This review recommends that, sickle hemoglobin should be considered
when designing malaria vaccine trial.
Keywords
Immune responses; Malaria endemic region; Sickle cell individuals
Introduction
In the past two decades malaria especially caused by Plasmodium
falciparum continued to be a disease of public health consequences
in sub-Saharan Africa [1]. Furthermore, malaria is the evolutionary
driving force behind erythrocyte defects that comprise the most
common Mendelian diseases of humankind [2]. This evolutionary
mutations on the human genome has selected multiple genetic
polymorphisms such as sickle hemoglobin (HbS) to confers protection
against malaria [3,4].
On the other hand, HbS occurs as a single point mutation
(Glutamate→Valine) on the sixth codon of the beta globin gene
responsible for the production of hemoglobin [2,4]. Individuals with
either HbAS (heterozygous with normal hemoglobin A and sickle
hemoglobin S) or HbSS (homozygous with sickle hemoglobin S) are
considered to have sickle cell trait or sickle cell anemia respectively
while those with HbAA (homozygous hemoglobin A) are considered
to be normal [5-7]. Therefore, this review discusses the immunological
mechanisms associated with the protection against malaria in HbS
individuals.
Malaria immunity
Plasmodium infection involves two hosts where some of
developmental stages occur in humans and other stages occurring
in Anopheles female mosquitos as the vector for the parasite [8].

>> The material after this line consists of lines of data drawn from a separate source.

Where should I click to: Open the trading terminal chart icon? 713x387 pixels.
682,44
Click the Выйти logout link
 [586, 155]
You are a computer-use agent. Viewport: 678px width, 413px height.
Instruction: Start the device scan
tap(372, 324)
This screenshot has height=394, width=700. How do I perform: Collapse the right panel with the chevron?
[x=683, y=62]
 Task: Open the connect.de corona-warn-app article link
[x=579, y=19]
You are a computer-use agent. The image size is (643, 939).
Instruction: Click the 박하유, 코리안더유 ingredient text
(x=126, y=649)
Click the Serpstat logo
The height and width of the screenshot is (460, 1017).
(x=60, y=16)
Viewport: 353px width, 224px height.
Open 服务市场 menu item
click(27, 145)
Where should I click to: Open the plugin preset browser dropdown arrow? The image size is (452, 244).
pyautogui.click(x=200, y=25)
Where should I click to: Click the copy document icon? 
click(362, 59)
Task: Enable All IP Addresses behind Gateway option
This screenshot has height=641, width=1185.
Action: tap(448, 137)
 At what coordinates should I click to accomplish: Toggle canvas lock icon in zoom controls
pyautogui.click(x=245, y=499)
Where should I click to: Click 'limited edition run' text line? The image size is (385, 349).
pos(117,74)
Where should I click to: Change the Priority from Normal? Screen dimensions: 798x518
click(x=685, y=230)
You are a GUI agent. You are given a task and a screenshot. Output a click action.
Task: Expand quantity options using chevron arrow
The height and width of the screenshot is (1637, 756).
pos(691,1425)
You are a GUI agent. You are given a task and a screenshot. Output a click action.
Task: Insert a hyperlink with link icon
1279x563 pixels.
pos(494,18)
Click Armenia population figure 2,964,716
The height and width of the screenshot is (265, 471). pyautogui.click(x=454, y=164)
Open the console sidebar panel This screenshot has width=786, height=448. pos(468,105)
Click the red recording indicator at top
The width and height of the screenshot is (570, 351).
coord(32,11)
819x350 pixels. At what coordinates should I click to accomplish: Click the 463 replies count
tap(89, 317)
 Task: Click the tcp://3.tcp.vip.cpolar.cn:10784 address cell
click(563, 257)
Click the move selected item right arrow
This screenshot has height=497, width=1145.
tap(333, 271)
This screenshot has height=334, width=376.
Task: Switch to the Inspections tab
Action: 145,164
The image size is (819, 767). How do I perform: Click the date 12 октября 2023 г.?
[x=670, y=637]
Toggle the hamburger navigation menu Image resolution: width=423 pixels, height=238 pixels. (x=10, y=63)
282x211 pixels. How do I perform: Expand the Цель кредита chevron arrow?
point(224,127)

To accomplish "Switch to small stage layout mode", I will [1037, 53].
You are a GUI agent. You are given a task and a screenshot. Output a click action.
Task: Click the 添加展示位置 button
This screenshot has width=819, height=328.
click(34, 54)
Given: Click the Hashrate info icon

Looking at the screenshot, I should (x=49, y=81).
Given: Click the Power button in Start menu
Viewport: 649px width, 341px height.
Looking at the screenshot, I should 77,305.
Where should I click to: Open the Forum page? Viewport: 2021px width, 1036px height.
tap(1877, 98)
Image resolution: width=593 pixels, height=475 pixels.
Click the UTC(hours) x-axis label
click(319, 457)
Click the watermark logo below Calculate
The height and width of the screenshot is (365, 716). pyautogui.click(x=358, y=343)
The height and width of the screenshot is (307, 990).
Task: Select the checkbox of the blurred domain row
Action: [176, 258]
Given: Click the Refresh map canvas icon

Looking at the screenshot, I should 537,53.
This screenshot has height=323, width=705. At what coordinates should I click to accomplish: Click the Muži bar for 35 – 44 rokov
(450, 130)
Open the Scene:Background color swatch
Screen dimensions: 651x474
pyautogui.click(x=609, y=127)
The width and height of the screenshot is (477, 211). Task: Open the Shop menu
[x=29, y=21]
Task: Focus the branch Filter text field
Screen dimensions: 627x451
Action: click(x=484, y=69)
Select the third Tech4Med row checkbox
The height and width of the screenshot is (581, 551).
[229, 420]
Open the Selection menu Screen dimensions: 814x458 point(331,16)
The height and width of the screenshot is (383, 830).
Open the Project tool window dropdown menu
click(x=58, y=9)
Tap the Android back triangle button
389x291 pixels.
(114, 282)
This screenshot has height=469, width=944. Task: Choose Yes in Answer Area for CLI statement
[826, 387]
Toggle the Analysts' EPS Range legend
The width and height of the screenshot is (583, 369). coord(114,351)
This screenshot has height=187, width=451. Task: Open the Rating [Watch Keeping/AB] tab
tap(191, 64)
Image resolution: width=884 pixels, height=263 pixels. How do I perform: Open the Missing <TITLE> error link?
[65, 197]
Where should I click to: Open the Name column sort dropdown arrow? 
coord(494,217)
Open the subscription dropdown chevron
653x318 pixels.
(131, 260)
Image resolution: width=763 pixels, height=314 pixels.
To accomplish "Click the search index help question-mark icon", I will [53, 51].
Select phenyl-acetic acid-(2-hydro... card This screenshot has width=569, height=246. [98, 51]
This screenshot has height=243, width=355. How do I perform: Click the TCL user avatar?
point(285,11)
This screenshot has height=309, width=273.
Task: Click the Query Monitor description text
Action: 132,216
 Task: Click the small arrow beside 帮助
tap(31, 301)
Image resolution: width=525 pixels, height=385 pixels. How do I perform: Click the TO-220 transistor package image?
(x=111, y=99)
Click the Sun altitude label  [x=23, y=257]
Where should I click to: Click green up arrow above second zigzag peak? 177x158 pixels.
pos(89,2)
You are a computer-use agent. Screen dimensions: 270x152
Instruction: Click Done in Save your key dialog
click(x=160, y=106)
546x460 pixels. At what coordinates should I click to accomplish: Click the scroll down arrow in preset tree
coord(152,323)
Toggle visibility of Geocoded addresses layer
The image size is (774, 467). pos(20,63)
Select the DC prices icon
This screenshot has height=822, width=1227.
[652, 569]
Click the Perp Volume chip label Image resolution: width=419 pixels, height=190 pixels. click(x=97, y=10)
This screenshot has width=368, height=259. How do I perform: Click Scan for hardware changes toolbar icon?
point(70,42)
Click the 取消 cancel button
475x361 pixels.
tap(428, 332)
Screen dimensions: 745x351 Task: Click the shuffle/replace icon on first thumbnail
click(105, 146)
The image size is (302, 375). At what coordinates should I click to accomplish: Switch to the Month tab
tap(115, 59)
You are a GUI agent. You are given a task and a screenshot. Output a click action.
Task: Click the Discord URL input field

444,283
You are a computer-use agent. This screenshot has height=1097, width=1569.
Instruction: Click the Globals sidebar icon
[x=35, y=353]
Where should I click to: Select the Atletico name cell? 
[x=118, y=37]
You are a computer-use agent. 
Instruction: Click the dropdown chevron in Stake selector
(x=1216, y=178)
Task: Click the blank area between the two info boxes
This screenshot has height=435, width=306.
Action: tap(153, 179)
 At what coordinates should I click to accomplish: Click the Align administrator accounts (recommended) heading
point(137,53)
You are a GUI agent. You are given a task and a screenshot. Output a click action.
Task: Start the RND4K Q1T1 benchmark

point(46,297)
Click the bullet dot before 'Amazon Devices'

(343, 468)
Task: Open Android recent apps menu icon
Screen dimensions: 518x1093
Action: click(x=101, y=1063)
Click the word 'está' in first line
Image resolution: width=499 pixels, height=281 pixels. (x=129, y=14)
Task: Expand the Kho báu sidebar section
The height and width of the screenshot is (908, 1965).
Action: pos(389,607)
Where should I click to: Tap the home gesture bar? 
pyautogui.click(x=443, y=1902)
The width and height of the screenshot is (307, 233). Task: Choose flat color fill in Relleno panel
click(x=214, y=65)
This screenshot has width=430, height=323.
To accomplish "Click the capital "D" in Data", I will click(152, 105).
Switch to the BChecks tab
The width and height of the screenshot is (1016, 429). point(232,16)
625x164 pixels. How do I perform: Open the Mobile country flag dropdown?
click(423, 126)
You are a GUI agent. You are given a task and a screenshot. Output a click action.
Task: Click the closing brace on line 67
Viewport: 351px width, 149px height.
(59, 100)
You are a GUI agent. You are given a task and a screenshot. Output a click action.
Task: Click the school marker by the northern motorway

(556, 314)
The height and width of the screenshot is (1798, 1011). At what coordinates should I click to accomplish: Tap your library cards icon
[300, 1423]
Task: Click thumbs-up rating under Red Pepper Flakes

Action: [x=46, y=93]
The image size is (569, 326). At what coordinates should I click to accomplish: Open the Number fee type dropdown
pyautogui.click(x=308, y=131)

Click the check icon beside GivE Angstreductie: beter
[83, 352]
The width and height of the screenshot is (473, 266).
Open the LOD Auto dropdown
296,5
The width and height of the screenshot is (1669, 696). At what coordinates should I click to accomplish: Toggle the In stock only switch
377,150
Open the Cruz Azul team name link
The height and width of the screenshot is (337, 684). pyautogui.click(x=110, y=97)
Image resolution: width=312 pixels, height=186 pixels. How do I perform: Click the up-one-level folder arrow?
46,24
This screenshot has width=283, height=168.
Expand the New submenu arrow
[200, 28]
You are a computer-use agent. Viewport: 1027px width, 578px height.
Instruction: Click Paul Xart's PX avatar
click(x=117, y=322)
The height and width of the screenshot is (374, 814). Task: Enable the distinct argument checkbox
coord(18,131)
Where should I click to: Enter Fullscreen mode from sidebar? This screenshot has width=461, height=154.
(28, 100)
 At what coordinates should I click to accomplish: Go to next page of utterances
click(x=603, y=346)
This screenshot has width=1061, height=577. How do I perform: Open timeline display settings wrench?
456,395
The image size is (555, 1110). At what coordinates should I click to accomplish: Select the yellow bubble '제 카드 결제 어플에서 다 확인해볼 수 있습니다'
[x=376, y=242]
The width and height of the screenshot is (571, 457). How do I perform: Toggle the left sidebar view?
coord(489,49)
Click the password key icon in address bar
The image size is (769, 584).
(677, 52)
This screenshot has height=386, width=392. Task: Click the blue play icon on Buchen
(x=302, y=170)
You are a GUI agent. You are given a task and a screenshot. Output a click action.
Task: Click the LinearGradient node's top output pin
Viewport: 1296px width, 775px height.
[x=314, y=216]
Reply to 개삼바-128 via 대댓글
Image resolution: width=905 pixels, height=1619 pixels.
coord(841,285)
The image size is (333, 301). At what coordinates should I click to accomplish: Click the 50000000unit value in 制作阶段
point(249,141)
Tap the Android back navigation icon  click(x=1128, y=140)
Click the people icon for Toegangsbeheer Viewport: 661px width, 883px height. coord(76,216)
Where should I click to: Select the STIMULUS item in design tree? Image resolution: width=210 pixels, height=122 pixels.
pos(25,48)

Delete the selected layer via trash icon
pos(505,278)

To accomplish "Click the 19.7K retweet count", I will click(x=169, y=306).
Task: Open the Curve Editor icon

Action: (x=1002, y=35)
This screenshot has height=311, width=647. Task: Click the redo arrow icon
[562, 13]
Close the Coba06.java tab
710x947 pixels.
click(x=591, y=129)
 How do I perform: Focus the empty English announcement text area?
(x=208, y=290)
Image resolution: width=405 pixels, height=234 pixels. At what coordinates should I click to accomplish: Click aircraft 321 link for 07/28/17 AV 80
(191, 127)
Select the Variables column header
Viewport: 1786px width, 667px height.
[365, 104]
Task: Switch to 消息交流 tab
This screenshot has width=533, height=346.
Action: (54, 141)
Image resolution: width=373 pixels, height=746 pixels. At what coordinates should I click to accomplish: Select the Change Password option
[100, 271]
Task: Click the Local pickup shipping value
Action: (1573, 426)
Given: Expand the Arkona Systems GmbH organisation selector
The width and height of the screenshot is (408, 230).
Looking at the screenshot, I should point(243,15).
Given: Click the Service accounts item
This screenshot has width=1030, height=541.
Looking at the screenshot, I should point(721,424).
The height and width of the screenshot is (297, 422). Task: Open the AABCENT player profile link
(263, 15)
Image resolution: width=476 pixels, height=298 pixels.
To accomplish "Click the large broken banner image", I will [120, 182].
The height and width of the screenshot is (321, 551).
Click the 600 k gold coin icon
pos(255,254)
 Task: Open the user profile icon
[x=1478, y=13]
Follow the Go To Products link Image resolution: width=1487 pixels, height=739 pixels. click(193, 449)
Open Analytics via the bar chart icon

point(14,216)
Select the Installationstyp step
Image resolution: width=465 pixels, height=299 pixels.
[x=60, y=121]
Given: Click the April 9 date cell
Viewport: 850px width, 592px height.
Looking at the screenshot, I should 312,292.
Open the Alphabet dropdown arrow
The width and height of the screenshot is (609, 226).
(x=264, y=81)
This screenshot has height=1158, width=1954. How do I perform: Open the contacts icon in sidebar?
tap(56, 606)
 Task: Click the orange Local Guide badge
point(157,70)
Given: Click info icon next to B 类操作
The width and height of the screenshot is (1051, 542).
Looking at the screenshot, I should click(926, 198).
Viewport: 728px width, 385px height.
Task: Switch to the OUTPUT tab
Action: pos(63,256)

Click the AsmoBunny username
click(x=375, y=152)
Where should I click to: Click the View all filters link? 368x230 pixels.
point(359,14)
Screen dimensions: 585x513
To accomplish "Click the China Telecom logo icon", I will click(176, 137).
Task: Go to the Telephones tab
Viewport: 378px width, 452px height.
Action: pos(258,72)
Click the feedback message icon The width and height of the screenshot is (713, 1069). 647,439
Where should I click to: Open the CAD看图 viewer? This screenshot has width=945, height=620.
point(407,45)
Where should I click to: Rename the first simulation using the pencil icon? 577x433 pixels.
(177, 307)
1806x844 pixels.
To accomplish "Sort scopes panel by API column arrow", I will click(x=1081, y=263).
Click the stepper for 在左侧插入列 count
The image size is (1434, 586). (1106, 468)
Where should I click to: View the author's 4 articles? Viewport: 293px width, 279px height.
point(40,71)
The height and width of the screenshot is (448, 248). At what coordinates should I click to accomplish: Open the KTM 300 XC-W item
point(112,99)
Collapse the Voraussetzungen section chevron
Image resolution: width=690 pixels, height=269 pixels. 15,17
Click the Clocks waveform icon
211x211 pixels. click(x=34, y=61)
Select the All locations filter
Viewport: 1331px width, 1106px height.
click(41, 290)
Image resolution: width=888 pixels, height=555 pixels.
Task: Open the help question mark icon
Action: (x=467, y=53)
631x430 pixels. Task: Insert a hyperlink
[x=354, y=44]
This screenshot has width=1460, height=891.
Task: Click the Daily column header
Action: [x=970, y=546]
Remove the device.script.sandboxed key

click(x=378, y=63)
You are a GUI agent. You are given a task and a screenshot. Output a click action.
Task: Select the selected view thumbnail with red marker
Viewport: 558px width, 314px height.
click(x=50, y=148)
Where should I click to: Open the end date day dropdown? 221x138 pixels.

Immune responses to malaria parasites in human stage begins when
the infected female Anopheles mosquito bites human skin for sucking
blood [9]. The saliva of infected mosquitos contains sporozoites which when injected into the patients’ skin they may remain for hours or
days [10]. This prompts the eliciting of innate immune system against
the invading parasites where factors such as complement system
and dendritic cells are involved. If uncontrolled the sporozoites then
cross the endothelium of the capillaries of the skin and moves to
infect hepatocytes in the liver. Sporozoites within liver cell replicate
and differentiate into blood stage parasites called merozoites [8].
Merozoites are then released into the blood stream where they begin
48 h cycles of invasion of Red Blood Cells (RBCs) [8,10]. During the
blood stage different components are released when the infected RBCs
lyse. The release of these parasites’ components triggers the humoral
and cellular mediated responses as indicated in Figure 1 below.
Innate immunity
Natural (innate) immunity refers to non-specific or first line
of defense, which come into play within hours of an antigen’s
presentation in the body. Different mechanisms i.e. Phagocytosis and
complement activation involving factors such as skin, chemicals in
saliva and blood, mucosal, dendritic and epithelial cells are involved
in natural defense. Innate immune responses contribute to the control
of malaria infection and influence the nature and magnitude of the
adaptive immune response to malaria [9].
Moreover, dendritic cells (DCs) and Natural Killer T (NKT) cells
play a role in immunity to liver stage malaria parasites and contribute
to parasite clearance [11]. In addition to that NKT cells are frequently
the earliest source of interferon-γ during a blood-stage malaria
infection and have an essential role in controlling acute parasitaemia
[9,10].
DCs and NKT in individuals with sickle cell trait reduce the
number of parasites density by preventing the establishing of blood
stage infection through enhanced phagocytic mechanisms [14].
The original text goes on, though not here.